The Dean said that there were to be quite dramatic changes to the Department of Anthropology. Only the Dean himself – in his dual role as head of department – can carry them out.

Overt declaration of no-confidence

This is an overt declaration of no-confidence in the department management team and the entire department’s group of academic staff. When the Dean does not think that the department has the skills to meet future challenges, then it is obvious that the actual existence of anthropology as an independent subject and programme at UCPH is now in actual danger.

But what are the problems at Anthropology that are so gigantic that only the Dean can solve them?

The military historian Mikkel Vedby Rasmussen is probably capable of many things – but can he be the department head at Anthropology next to being Dean of the Faculty of Social Sciences?

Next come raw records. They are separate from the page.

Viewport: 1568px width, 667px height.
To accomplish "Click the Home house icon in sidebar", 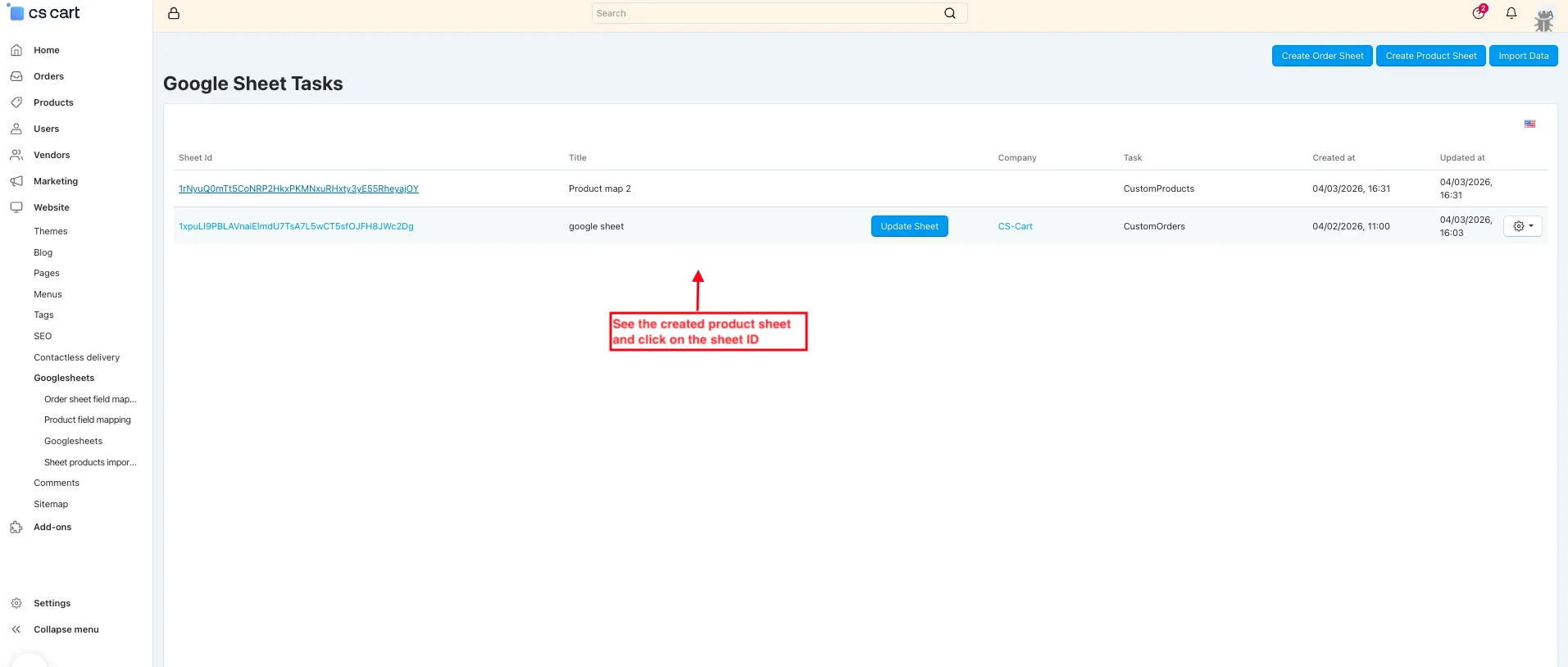I will (16, 50).
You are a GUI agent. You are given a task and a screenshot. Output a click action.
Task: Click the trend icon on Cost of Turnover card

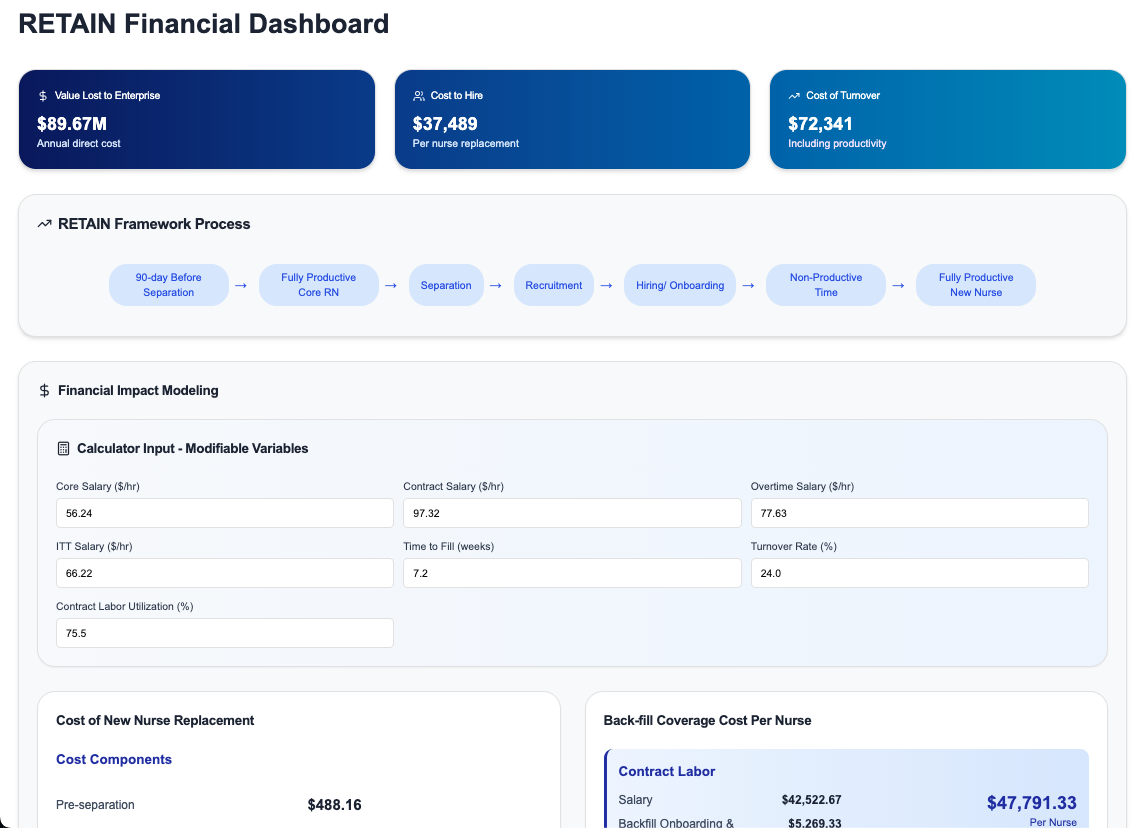coord(793,95)

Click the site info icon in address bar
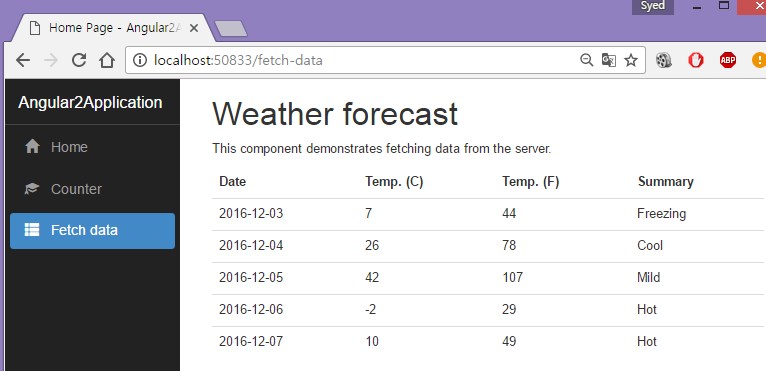click(x=140, y=60)
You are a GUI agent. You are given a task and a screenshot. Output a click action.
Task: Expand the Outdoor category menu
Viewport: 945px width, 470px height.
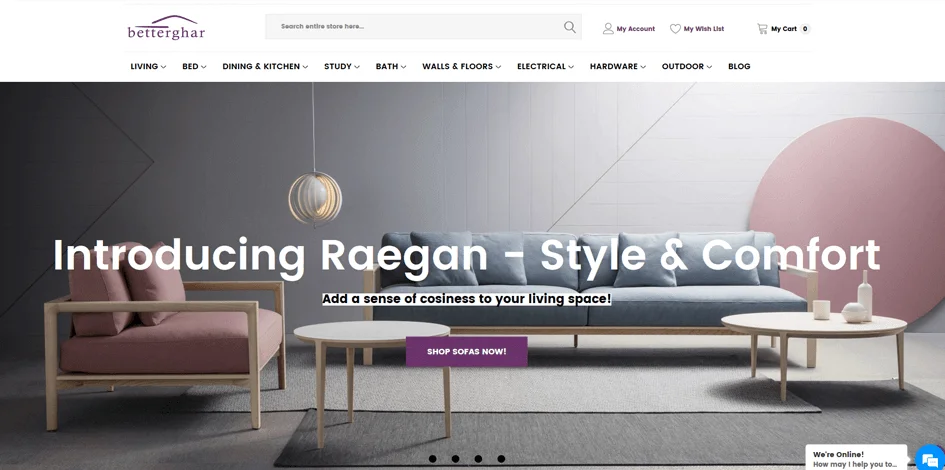pyautogui.click(x=686, y=66)
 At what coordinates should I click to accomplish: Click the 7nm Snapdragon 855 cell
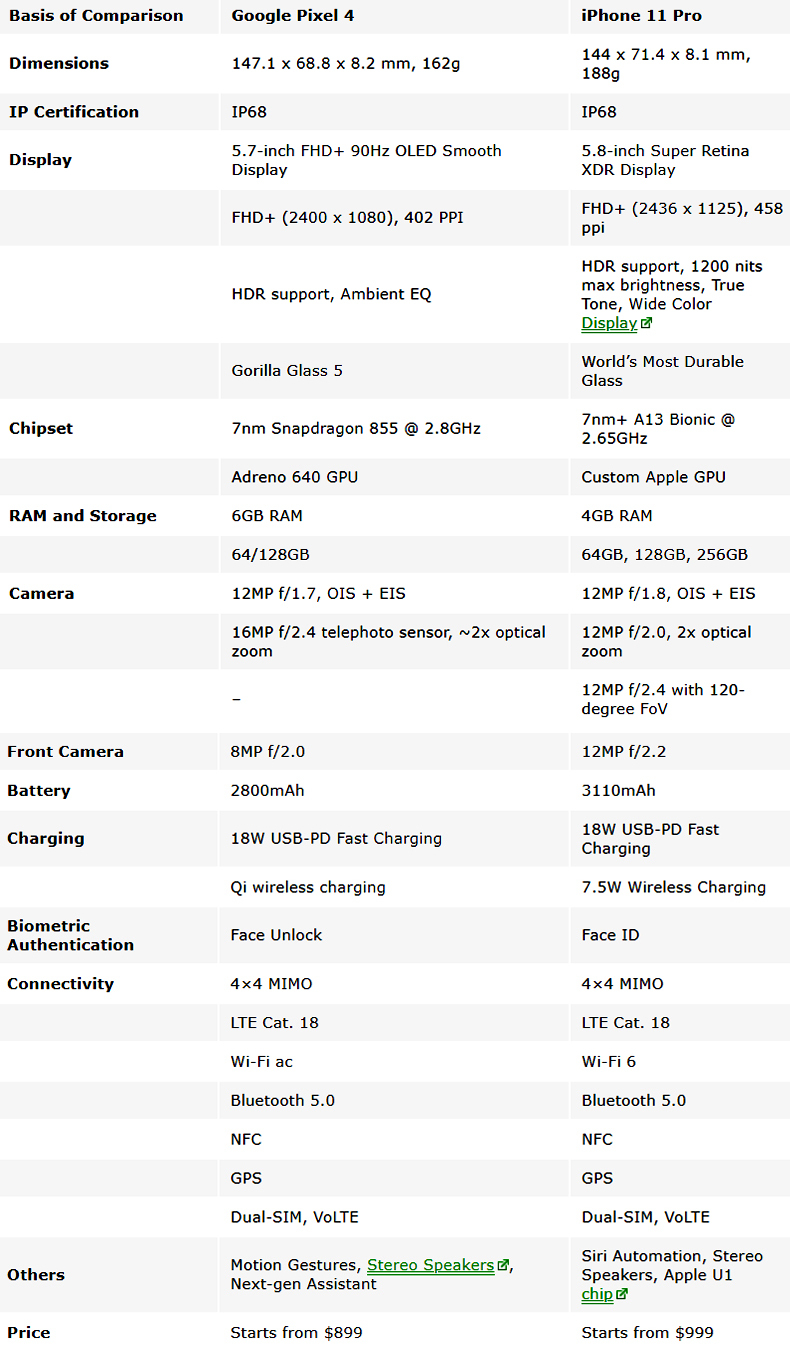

When he himself considers it to be a time of dramatic crisis at the Department? What are the Dean’s radical plans for research and teaching at the Department of Anthropology? And how does the Dean plan to rebuild the Department of Anthropology after he publicly humiliates even his own most loyal employees?

Does the Dean have the support of the Rector’s Office?

It raises serious questions about the academic integrity of UCPH as a whole when the Dean feels authorized to disregard the university’s academic foundation. And this leads directly to the question of whether the Dean has the support of the Rector’s office. Or has he gone rogue?

The questions do not stop there however. Since his appointment, the Dean has set up what a colleague who works closely with him calls ‘a regime of terror’. With personal attacks, threats behind closed doors and public humiliations, the Dean has created an atmosphere of anxiety and silence at the faculty (it is not surprising that 41 per cent of the faculty’s staff do not trust the Dean, as the University Post wrote recently). Rounds of cutbacks have given the Dean the cover to dismiss employees without justification. And the warnings of future rounds of cuts are formulated as a clear warning that all criticism will be seen as grounds for dismissal. Is this the new ‘experimenting university’ that Vedby Rasmussen has proclaimed?

There may be good reasons why the Danish University Act (and UCPH’s own practice) gives deans almost absolute power at the faculties.

But where is the limit if a dean just goes completely nuts?